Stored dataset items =

====================

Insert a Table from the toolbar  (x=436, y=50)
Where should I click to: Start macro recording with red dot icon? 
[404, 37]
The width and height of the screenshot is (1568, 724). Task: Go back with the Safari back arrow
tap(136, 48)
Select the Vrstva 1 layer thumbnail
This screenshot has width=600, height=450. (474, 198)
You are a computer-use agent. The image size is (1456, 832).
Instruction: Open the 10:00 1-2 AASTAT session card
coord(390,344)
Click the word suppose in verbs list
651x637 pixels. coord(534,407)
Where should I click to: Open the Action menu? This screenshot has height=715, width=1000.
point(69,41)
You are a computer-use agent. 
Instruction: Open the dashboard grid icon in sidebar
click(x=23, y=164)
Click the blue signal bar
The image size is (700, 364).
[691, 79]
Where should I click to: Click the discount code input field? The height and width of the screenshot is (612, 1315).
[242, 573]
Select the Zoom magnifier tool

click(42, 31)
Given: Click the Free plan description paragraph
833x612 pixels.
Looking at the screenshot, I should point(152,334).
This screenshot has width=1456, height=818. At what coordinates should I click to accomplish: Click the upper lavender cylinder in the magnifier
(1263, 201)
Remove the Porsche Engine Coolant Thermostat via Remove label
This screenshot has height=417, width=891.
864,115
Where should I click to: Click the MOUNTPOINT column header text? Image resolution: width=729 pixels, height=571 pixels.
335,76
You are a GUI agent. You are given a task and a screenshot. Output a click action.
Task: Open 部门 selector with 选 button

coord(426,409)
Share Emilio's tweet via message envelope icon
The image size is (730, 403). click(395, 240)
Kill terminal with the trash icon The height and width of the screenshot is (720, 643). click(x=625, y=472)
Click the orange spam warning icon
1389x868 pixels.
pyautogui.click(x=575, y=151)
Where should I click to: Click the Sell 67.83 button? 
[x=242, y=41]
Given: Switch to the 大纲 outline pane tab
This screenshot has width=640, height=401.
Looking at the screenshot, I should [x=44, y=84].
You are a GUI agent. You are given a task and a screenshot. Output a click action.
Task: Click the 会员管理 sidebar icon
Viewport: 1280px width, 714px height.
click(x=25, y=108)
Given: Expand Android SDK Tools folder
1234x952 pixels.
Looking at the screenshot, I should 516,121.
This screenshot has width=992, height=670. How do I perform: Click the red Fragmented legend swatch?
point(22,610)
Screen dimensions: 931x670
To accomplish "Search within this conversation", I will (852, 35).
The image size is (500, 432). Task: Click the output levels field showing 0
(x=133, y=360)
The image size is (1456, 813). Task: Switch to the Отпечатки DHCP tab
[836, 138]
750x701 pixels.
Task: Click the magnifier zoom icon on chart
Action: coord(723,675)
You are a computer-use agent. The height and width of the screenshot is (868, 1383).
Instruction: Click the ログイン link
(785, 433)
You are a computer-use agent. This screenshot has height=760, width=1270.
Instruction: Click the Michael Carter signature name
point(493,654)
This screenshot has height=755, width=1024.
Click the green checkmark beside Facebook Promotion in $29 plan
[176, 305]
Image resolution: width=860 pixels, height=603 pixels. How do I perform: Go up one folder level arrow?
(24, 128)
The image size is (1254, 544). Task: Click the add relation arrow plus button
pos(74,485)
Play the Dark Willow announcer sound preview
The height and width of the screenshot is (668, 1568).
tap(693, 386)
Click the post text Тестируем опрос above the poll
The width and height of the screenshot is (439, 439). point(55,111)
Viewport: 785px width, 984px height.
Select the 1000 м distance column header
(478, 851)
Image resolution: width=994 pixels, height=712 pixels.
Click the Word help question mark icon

====================

Try it =
Gather and copy every line of the data in which the string "computer" is found.

Answer box =
You are a computer-use agent. The image size is (1456, 832).
You are a computer-use agent. 
You are a computer-use agent. The height and width of the screenshot is (868, 1383).
You are a computer-use agent. This screenshot has height=760, width=1270.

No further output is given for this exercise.